--- DATA UNDER STUDY Enclosed Below ---

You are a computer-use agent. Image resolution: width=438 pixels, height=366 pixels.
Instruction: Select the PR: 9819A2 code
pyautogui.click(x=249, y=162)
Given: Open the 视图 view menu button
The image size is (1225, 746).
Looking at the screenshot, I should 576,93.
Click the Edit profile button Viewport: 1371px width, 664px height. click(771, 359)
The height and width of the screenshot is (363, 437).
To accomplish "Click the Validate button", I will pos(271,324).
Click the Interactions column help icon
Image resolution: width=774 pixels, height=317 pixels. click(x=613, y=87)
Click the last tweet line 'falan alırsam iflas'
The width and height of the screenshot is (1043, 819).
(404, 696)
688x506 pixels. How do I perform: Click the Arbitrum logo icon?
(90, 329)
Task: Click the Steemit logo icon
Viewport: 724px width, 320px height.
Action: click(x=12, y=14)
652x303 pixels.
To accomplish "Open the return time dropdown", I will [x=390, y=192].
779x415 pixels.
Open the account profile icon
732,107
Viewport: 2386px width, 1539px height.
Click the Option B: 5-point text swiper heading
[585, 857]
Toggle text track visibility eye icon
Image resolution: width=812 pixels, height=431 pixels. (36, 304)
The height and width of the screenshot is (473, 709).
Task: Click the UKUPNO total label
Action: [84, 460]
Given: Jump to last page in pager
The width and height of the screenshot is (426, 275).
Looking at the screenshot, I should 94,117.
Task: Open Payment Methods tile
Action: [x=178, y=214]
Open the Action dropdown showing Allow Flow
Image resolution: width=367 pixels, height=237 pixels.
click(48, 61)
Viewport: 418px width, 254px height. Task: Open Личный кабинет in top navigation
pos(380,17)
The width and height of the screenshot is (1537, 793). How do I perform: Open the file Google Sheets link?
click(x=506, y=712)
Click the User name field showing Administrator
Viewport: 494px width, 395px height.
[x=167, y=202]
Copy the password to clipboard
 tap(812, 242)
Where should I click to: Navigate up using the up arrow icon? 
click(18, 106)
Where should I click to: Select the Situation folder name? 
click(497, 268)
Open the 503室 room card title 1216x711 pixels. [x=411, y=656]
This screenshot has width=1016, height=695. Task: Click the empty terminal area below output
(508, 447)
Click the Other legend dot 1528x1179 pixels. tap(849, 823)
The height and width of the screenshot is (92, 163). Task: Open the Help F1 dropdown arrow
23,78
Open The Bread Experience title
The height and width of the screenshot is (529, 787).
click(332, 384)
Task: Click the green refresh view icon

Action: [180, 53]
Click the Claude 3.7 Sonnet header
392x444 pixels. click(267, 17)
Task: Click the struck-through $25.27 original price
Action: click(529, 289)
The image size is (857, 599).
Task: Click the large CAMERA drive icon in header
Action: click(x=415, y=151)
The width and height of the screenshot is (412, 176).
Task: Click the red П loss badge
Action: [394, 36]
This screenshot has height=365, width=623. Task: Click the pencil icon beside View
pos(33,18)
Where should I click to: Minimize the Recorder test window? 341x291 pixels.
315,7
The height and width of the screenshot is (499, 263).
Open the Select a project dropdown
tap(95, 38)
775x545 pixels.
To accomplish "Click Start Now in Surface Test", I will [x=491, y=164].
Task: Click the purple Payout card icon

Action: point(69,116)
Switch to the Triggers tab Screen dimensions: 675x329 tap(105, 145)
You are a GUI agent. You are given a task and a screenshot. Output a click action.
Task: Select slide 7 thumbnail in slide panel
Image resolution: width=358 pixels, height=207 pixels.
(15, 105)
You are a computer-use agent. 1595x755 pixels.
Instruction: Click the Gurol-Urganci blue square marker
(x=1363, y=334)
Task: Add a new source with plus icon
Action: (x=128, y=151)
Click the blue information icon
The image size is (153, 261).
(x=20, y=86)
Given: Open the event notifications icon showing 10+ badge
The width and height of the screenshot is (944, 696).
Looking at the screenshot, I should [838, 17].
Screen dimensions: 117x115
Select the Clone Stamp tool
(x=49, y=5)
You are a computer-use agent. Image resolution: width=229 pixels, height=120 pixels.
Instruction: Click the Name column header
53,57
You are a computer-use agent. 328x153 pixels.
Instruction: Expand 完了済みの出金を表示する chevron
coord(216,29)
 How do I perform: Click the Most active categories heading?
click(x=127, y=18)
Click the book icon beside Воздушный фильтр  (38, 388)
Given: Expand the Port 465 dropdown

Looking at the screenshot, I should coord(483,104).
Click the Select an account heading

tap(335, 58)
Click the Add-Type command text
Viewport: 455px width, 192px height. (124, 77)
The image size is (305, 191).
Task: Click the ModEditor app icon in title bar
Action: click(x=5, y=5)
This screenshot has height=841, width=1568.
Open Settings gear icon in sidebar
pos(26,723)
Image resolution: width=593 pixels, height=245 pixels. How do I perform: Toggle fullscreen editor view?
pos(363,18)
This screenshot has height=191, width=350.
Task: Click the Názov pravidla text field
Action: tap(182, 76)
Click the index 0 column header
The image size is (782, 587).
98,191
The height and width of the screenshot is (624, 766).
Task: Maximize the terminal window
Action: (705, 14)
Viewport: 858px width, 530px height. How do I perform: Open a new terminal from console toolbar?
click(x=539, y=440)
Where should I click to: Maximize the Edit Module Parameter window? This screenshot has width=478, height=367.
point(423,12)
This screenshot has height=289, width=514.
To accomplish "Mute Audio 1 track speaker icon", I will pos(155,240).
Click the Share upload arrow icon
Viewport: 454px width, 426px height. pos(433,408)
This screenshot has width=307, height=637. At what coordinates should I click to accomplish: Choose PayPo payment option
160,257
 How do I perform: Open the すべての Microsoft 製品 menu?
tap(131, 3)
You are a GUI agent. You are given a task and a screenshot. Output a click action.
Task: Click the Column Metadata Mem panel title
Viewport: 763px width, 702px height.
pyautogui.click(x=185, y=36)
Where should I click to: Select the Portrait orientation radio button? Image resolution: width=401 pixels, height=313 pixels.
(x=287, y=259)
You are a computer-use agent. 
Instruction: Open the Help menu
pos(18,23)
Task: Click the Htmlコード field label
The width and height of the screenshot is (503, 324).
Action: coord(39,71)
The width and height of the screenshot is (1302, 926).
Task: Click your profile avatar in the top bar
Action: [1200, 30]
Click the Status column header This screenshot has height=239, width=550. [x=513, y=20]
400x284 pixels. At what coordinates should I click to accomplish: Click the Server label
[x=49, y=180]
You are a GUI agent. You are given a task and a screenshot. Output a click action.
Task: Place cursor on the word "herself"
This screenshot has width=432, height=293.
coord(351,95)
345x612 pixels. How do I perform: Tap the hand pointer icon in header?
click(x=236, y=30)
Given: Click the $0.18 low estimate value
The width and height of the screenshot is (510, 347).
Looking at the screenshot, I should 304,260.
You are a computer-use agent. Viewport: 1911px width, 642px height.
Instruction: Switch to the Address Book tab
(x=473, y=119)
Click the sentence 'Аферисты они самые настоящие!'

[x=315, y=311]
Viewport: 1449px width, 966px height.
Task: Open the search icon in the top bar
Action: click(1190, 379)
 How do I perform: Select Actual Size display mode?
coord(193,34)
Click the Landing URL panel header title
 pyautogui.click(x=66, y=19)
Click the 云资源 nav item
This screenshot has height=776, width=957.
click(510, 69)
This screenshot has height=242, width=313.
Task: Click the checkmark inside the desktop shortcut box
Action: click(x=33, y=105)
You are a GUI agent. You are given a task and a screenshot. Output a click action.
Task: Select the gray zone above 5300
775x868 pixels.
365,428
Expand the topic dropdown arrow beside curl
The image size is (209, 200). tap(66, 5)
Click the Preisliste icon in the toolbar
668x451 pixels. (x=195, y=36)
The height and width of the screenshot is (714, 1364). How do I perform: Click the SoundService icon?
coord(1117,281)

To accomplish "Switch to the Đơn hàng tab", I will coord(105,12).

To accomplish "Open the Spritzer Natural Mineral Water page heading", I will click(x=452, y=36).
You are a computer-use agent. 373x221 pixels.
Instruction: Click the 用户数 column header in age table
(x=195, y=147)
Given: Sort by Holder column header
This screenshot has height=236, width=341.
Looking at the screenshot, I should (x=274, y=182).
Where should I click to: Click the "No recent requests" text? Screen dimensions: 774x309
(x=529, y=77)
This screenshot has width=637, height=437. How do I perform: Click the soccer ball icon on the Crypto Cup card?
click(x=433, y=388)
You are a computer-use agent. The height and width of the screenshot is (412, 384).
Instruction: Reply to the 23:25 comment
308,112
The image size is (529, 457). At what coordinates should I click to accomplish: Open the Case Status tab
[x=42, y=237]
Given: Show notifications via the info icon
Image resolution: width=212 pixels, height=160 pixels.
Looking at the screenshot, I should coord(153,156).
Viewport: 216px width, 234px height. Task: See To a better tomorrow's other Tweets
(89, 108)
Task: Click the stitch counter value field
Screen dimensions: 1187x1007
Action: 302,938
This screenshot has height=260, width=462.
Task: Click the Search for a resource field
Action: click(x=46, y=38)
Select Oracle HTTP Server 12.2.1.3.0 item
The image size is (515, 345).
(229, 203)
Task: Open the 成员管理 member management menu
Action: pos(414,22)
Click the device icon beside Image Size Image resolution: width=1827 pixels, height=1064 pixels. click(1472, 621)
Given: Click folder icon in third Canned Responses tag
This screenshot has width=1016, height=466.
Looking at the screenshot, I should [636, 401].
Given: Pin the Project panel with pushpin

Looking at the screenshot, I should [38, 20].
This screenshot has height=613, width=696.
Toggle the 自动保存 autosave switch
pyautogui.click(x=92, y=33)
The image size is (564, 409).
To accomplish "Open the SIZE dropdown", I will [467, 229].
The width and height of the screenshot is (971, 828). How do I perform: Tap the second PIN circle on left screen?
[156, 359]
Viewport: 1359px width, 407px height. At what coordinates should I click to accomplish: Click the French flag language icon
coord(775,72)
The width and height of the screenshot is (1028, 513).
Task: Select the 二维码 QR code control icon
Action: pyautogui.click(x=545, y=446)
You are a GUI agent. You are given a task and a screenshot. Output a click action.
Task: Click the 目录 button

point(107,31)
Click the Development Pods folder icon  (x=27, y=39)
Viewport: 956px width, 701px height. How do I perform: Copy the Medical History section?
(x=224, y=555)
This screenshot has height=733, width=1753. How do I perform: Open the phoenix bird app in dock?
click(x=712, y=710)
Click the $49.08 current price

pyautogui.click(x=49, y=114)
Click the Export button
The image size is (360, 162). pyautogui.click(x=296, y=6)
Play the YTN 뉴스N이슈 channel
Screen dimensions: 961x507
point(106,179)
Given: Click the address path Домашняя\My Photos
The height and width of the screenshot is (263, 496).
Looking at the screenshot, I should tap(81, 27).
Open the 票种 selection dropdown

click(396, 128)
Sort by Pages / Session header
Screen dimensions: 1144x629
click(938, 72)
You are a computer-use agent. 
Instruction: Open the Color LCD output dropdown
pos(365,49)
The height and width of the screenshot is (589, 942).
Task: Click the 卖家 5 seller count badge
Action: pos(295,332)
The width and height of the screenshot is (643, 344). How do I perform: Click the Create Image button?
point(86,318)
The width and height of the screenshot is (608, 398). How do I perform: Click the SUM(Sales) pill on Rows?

--- End of Enclosed DATA UNDER STUDY ---

» TASK BRIEF
Please give back only the lines between the first line of the entries and the line with "Viewport: 2386px width, 1539px height.", both ends included, word for word.

» RESPONSE BELOW
You are a computer-use agent. Image resolution: width=438 pixels, height=366 pixels.
Instruction: Select the PR: 9819A2 code
pyautogui.click(x=249, y=162)
Given: Open the 视图 view menu button
The image size is (1225, 746).
Looking at the screenshot, I should 576,93.
Click the Edit profile button Viewport: 1371px width, 664px height. click(771, 359)
The height and width of the screenshot is (363, 437).
To accomplish "Click the Validate button", I will pos(271,324).
Click the Interactions column help icon
Image resolution: width=774 pixels, height=317 pixels. click(x=613, y=87)
Click the last tweet line 'falan alırsam iflas'
The width and height of the screenshot is (1043, 819).
(404, 696)
688x506 pixels. How do I perform: Click the Arbitrum logo icon?
(90, 329)
Task: Click the Steemit logo icon
Viewport: 724px width, 320px height.
Action: click(x=12, y=14)
652x303 pixels.
To accomplish "Open the return time dropdown", I will [x=390, y=192].
779x415 pixels.
Open the account profile icon
732,107
Viewport: 2386px width, 1539px height.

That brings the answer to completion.